More than four decades has passed since AIDS reared its ugly head. Questions are still being raised about the effectiveness of the nation's inability to manage a plague; the amount of nonsense, bs, and inaction has not altered, and it's still a struggle to deal with our current plague of Covid-19 and its variations. It's only in the past three or four years that we have managed to deal with AIDS, so the issues with Covid, from denials, anti-masking, and getting the vaccine out to the population has been disgraceful. It's only this week that vaccines have been approved for children, and even in New York City, there are people who have not gotten even their first dose.
So this documentary demonstrates issues that are still with us. You may, if you wish, argue that this is not so much a documentary of the AIDS plague as one of the gay community's reaction to it.

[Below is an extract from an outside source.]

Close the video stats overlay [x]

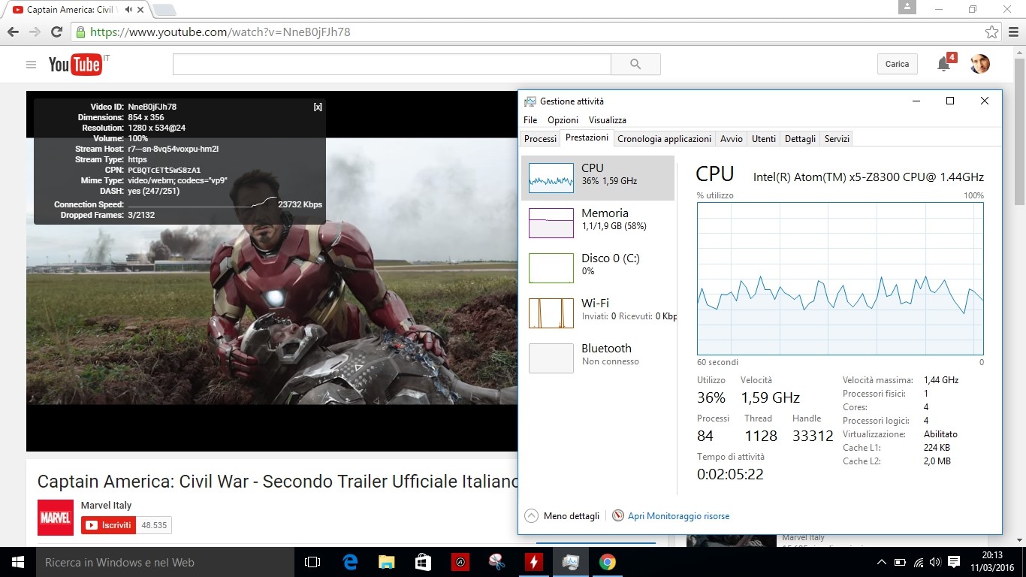click(318, 107)
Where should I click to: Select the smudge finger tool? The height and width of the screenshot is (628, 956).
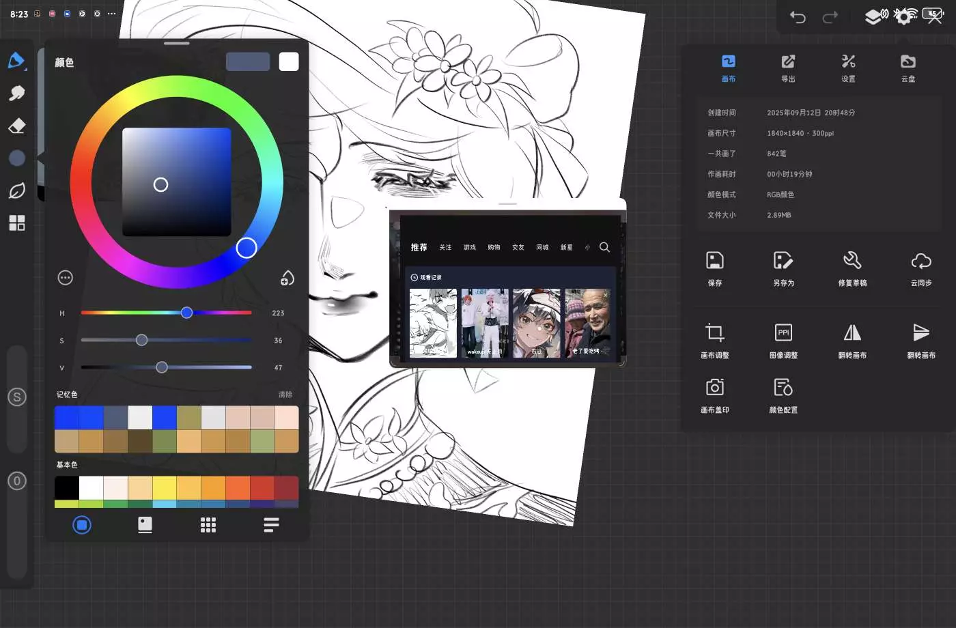[x=17, y=93]

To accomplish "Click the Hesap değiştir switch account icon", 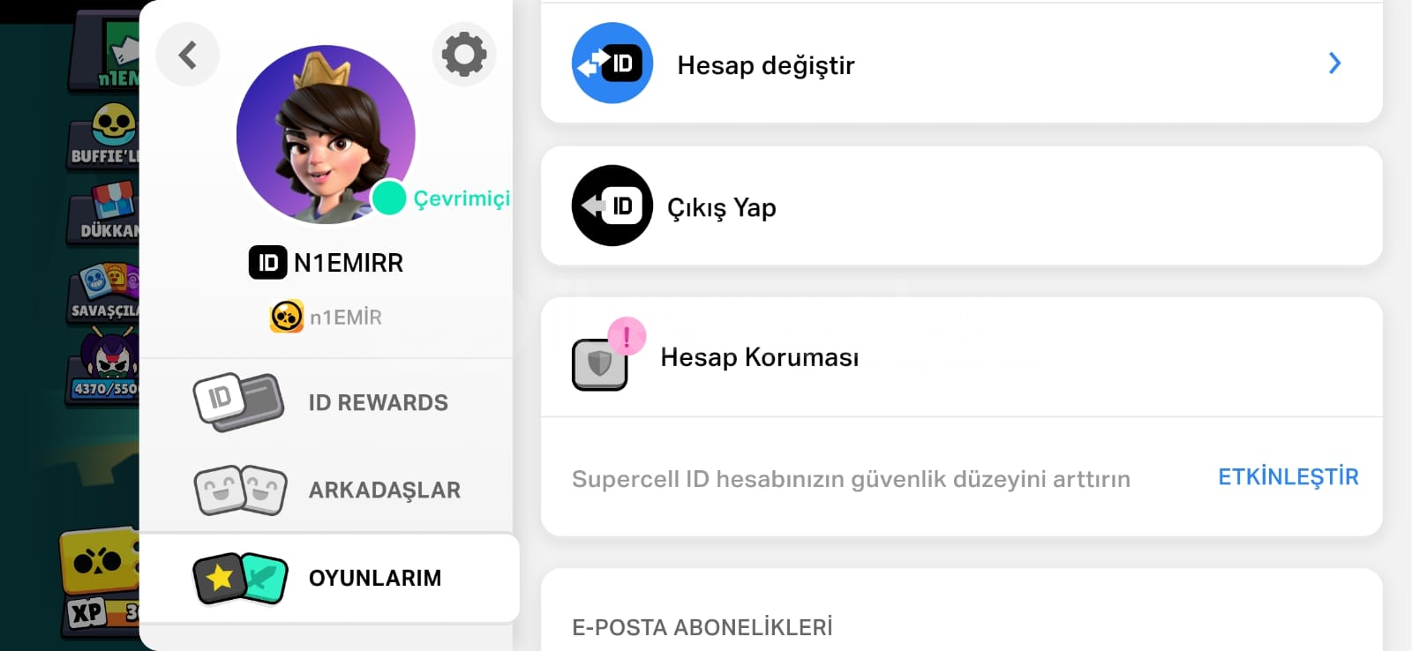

A very good friend of mine came down with AIDS early. When he told me, my reaction was two-fold. "Oh, I said. So you are gay." Then I thought and said "Maybe you should keep quiet about this. Some of our friends might react badly. In the meantime, what can I do?" To my surprise, everyone was very supportive. His straight friends would go to his apartment and keep him company, run errands for him. One afternoon, while sitting with him, we turned on the news, where a story about a marh down on Wall Street, demanding that they do something about the matter came on. I blew up. Where were these people for my friend? Forty years later, I can recognize that they were afraid. We still didn't understand the vectoring of the disease. But at the time, and even today, their abandonment fills me with anger.
None of which excuses the sloth with which the nation as a whole reacted to AIDS, nor the selfish and stupid way we are dealing with Covid-19.